In vivo operational fascicle lengths of vastus lateralis during sub-maximal and maximal cycling

Abstract

Instantaneous contractile characteristics of skeletal muscle, during movement tasks, can be determined and related to steady state mechanical properties such as the force–length relationship with the use of ultrasound imaging. A previous investigation into the contractile characteristics of the vastus lateralis (VL) during cycling has shown that fascicles operate on the “weak” descending limb of the force–length relationship, thus not taking advantage of the “strong” plateau region. The purpose of this study was to investigate if VL fascicle lengths change from sub-maximal to maximal cycling conditions, and if maximal cycling results in VL fascicle lengths which operate across the plateau of the force–length relationship.
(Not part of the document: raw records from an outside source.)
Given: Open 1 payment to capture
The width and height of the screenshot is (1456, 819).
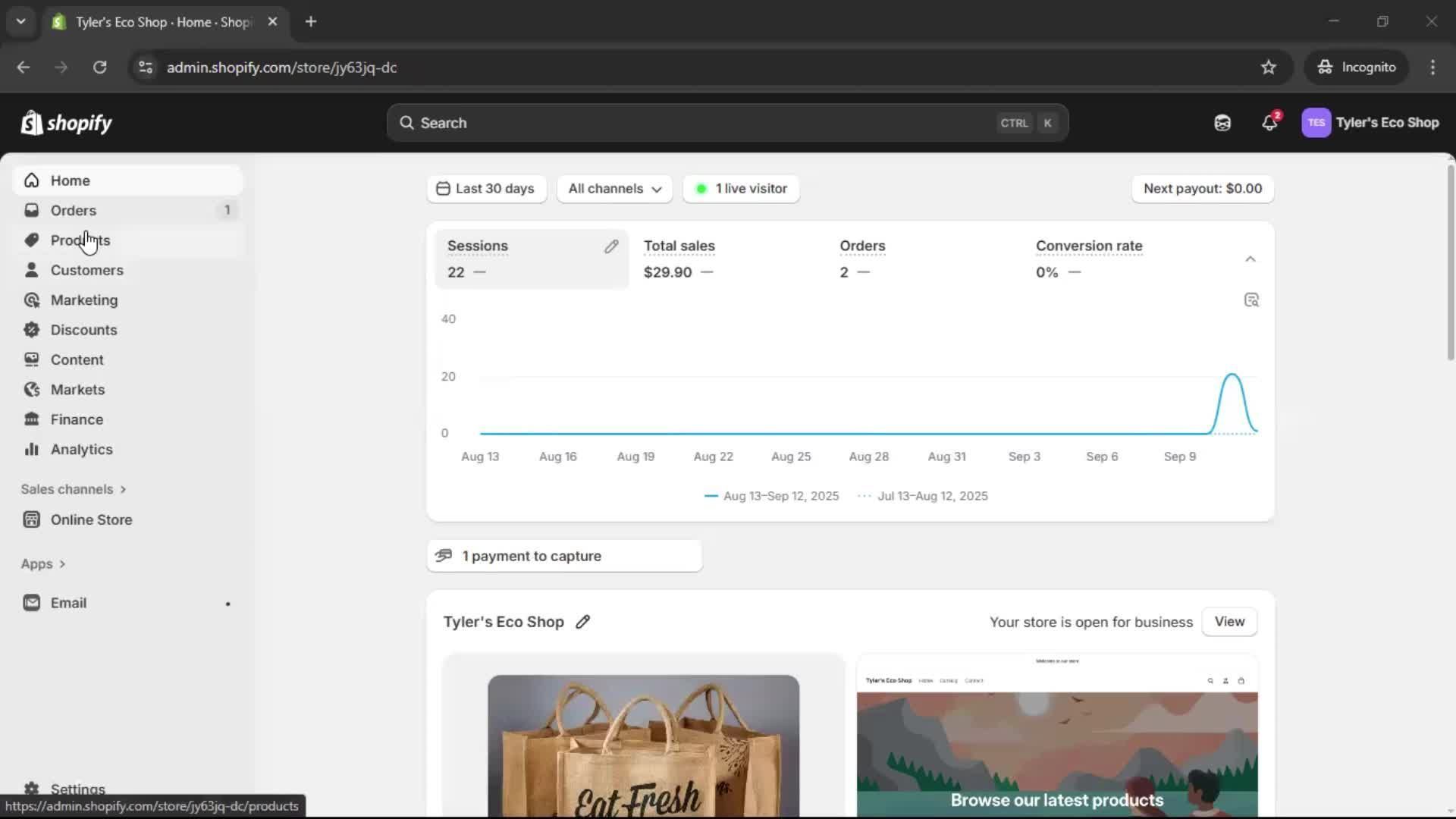Looking at the screenshot, I should click(x=563, y=556).
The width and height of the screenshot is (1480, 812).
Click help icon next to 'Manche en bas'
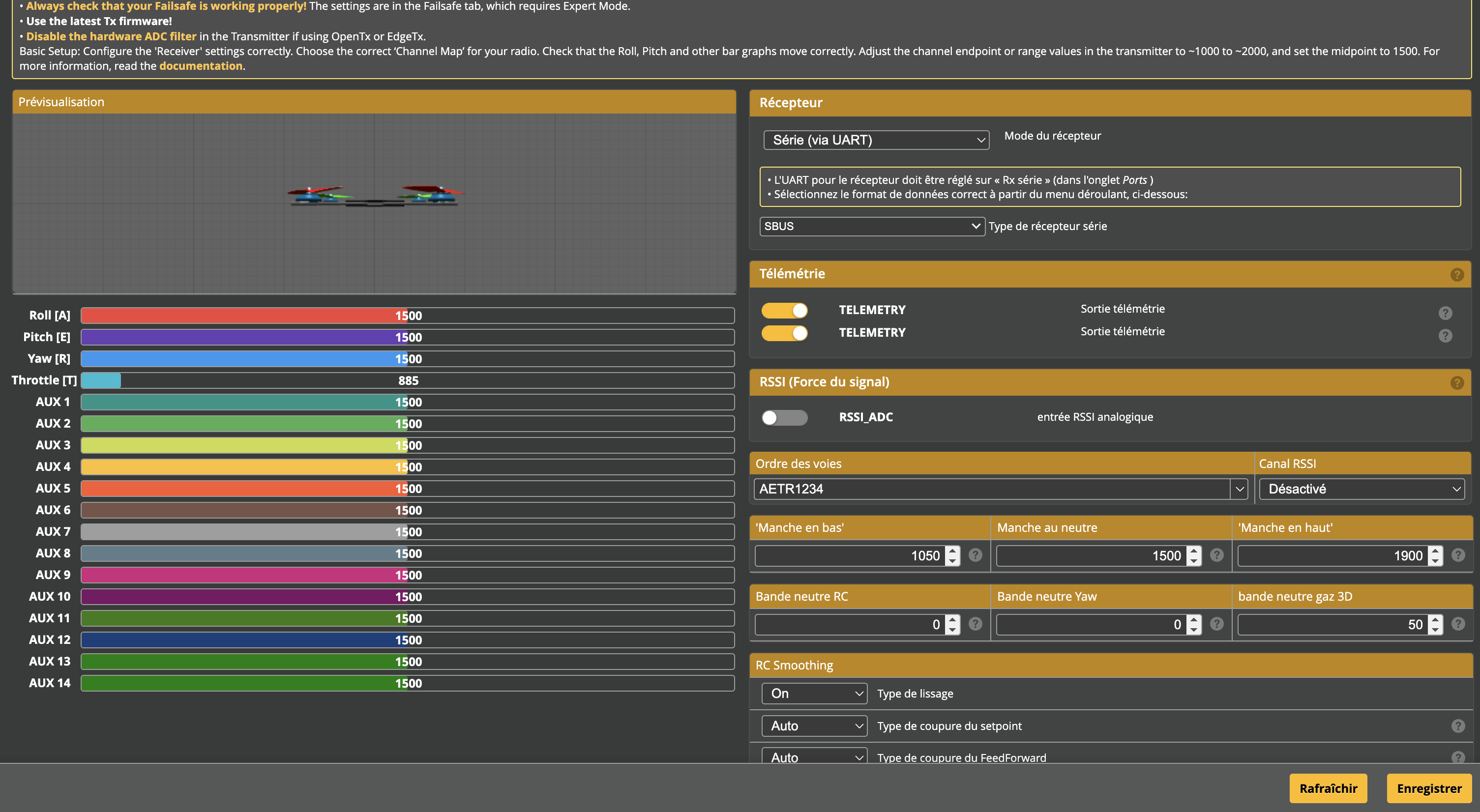pyautogui.click(x=975, y=555)
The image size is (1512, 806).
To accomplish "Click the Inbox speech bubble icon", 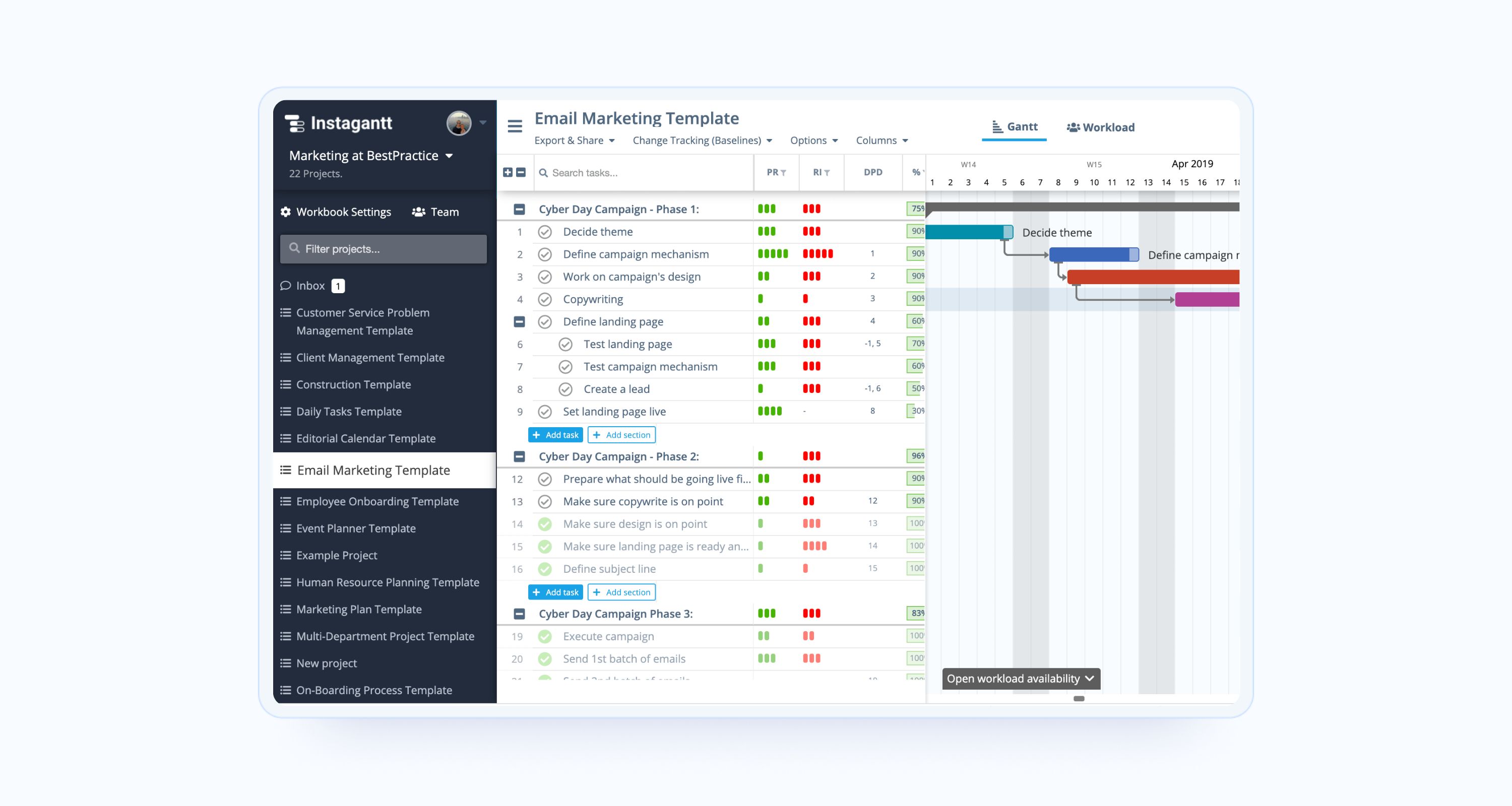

Fifteen healthy male subjects (age 20.9±1.8yr, wt. 67.0±6.3kg, ht. 176.7±7.2cm) were tested to establish the maximal force–length relationship for the VL through ten maximal isometric contractions at various knee angles. Subjects then cycled on an SRM cycle ergometer at cadences of 50 and 80 revolutions per minute at 100W, 250W, and maximal effort. Fascicle lengths were determined at crank angles of 0, 90, and 180°. Fascicles operated at or near the plateau of the maximal force–length relationship for maximal cycling, while operating on the descending limb during sub-maximal conditions for both cadences. However, when comparing the fascicle operating range for the sub-maximal cycling conditions to the corresponding sub-maximal force–length relationships, the VL now also operated across the plateau region. We concluded from these results that regardless of cycling effort, the VL operated through the ideal plateau region of the corresponding force–length relationship, hence always working optimally. We hypothesize that this phenomenon is due to the coupling of series elastic compliance and length dependent calcium sensitivity in the VL.